Scritto da Francesca Polici   
Venerdì 22 Febbraio 2013 12:07

viva la libertàTitolo originale: Viva la libertà

Regia: Roberto Andò

Cast: Toni Servillo, Valerio Mastandrea, Valeria Bruni Tedeschi

Musiche: Marco Betta

Produzione: Italia, 2013viva la libertà1

Genere: Drammatico

Durata: 94 minuti

Trailer

viva la libertà2

 

Regia:

Interpretazione:

Sceneggiatura:

Musica: viva la libertà3

Giudizio:

 

Trama

Enrico Olivieri (Toni Servillo), segretario del principale partito d'opposizione del governo, sprofonda in una crisi interiore. In seguito a una contestazione di una donna, al congresso del partito, decide di fuggire per prendersi un po' di tempo e riflettere. Andrea (Valerio Mastandrea), suo amico e stretto collaboratore, per evitare scandali pubblici decide di rivolgersi al fratello gemello di Enrico, appena uscito da una clinica psichiatrica. Quest'ultimo accetterà di prendere il posto del segretario durante la sua assenza.

Recensione

Vincitore del Premio Campiello, Il trono vuoto arriva sul grande schermo. Uno straordinario Roberto Andò mette a nudo con estrema destrezza uno sfondo politico di un'Italia divisa e stanca, in bilico fra speranza e disillusione. Distante dal cinedirigenzialismo provocatorio e “rivoluzionario”, la pellicola rivela però nell'interpretazione attoriale delle assonanze con il protagonista indiscusso del cinema politico italiano, Gian Maria Volontè. Privo di alcun intento moralista e istruttivo, Viva la libertà offre uno sguardo riflessivo sullo scenario politico italiano. La storia del fallimento di Enrico Olivieri ricorda con verosimiglianza il fallimento del centro sinistra di Walter Veltroni, rappresentante di un progetto politico in cui furono riposte innumerevoli speranze, deluse poi da quella parte politica che si è lasciata corrompere dalla frenesia e dall'isteria sociale. Attraverso l'escamotage narrativo del fratello gemello, Andò mostra come, ripartendo dalla cultura e dall'essenza più primordiale della politica, si possa uscire da quel baratro nero il cui fondo pare essere sempre più profondo. Con le poesie di Brecht e l'eredità storica di Enrico Berlinguer, la Sinistra può tornare nelle piazze, fra la gente comune, facendo rinascere in essa quel sentimento passionale verso la politica. Politica, nel senso più antico e vero del termine: “occuparsi della cosa pubblica”, mostrandone soprattutto ai giovani l'aspetto più meraviglioso, con il fascino che solo l'essenza, l'amore e la verità possono restituire.
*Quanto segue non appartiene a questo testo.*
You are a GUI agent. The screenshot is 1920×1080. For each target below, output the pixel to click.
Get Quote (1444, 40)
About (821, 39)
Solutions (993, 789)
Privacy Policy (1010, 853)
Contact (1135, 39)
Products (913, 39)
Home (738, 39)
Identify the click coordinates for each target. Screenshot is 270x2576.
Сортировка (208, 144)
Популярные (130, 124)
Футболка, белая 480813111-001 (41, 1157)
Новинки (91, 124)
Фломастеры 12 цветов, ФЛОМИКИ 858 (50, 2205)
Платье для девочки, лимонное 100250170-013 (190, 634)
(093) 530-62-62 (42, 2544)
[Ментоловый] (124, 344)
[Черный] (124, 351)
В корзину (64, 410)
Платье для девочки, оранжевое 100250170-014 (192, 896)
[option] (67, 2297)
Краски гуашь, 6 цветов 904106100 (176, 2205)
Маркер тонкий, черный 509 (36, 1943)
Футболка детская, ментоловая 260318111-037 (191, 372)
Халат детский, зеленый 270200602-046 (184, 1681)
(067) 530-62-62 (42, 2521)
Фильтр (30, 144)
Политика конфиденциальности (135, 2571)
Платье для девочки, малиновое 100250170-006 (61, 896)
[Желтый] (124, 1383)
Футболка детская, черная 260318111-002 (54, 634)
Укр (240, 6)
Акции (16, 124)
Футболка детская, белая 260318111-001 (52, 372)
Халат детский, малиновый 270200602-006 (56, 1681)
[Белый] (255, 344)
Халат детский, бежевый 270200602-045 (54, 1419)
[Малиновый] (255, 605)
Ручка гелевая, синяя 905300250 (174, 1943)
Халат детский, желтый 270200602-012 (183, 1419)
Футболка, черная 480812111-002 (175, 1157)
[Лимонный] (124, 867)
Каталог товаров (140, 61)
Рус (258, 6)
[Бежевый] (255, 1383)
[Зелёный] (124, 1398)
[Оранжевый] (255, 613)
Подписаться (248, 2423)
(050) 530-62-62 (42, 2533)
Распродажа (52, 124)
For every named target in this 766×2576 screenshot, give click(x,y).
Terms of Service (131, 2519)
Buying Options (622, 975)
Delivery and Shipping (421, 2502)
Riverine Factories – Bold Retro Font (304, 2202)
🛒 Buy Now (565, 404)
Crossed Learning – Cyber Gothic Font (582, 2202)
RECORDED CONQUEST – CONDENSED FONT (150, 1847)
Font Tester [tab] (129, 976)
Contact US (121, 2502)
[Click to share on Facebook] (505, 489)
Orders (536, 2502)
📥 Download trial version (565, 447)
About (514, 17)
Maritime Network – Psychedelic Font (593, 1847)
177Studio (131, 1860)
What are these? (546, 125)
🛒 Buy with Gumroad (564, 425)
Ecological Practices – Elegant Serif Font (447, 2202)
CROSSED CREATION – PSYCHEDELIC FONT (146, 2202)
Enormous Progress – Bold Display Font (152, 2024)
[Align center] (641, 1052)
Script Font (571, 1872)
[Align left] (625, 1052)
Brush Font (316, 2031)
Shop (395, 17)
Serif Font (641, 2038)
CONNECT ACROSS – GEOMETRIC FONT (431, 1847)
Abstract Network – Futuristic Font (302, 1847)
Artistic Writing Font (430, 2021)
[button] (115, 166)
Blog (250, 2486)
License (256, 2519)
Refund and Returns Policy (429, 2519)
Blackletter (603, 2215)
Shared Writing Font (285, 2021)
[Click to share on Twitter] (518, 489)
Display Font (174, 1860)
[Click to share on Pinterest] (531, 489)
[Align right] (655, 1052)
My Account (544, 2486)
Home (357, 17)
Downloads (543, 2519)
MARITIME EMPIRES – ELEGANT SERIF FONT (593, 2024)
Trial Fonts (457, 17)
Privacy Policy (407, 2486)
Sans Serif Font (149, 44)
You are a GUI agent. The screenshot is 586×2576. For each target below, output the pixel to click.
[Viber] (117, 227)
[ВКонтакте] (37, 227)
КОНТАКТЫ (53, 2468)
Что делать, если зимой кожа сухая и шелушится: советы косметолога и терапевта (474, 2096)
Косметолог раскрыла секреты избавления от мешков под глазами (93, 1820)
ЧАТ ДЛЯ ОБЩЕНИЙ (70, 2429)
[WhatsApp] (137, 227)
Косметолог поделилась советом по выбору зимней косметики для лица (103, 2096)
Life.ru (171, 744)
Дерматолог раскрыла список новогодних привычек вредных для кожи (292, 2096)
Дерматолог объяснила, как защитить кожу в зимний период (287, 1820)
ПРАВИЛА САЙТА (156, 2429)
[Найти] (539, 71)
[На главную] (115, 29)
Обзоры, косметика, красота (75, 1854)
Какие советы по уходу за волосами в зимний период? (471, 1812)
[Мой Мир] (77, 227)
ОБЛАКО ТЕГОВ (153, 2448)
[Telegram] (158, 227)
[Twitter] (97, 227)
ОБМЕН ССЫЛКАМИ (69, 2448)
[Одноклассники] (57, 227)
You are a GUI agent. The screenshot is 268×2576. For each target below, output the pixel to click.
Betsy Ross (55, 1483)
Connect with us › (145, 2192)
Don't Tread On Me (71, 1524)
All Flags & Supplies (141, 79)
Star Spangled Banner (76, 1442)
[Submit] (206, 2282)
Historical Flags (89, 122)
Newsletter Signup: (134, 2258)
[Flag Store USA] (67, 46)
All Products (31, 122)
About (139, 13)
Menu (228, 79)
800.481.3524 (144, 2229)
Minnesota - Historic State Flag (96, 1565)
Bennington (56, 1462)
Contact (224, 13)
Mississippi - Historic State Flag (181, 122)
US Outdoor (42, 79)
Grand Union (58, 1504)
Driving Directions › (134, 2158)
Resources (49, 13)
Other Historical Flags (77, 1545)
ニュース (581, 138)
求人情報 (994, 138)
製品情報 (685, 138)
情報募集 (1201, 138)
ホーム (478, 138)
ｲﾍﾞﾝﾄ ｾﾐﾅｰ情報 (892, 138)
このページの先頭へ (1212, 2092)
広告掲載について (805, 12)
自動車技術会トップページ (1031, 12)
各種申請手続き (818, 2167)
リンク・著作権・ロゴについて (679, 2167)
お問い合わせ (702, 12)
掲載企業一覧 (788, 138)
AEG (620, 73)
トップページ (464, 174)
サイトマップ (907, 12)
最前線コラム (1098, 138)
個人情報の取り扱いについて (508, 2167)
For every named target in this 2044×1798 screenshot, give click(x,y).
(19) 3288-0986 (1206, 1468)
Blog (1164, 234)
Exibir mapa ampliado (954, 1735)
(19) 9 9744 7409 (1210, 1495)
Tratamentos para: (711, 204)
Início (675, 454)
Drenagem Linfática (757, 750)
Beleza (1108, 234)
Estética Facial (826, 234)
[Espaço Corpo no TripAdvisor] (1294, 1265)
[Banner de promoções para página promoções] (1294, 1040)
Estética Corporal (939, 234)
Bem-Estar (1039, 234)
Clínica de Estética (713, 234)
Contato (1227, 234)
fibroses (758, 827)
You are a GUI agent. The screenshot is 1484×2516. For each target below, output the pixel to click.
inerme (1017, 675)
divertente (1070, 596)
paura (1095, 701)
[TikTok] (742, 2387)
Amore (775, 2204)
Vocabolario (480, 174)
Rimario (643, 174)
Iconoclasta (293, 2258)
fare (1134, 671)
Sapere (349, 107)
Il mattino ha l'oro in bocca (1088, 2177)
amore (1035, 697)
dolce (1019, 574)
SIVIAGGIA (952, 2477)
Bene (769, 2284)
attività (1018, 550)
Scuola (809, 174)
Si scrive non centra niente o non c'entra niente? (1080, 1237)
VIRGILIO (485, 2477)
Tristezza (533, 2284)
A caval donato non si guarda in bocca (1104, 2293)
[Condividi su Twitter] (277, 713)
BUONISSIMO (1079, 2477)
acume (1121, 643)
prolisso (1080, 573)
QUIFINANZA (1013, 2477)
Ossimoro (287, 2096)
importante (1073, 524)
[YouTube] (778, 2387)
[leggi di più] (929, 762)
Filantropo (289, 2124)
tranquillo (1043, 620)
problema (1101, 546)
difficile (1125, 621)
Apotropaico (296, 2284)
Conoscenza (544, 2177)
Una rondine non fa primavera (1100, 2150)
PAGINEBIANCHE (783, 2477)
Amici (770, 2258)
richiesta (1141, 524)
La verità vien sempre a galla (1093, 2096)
Andò mostra senza giudicare il lato più umano di quella classe dirigente che ha ormai perduto ogni contatto con la sua “base”: il popolo. In un periodo storico alquanto delicato, in cui i cittadini si mostrano sempre più indifferenti e distanti da una politica becera e qualunquista, il film acquista una valenza sociale rilevante. Pare quasi si voglia suggerire a coloro che hanno fallito nel progetto di ripartire dalla cultura e dal contatto umano, donando dignità a un Paese che l'ha ormai perduta. Una pellicola che restituisce un barlume di luce e speranza a quel popolo reso cieco dall'indifferenza e la disillusione.

viva la libertà4

La poesia recitata da Giovanni Ernani nel film è di Bertold Brecht: “A chi esita”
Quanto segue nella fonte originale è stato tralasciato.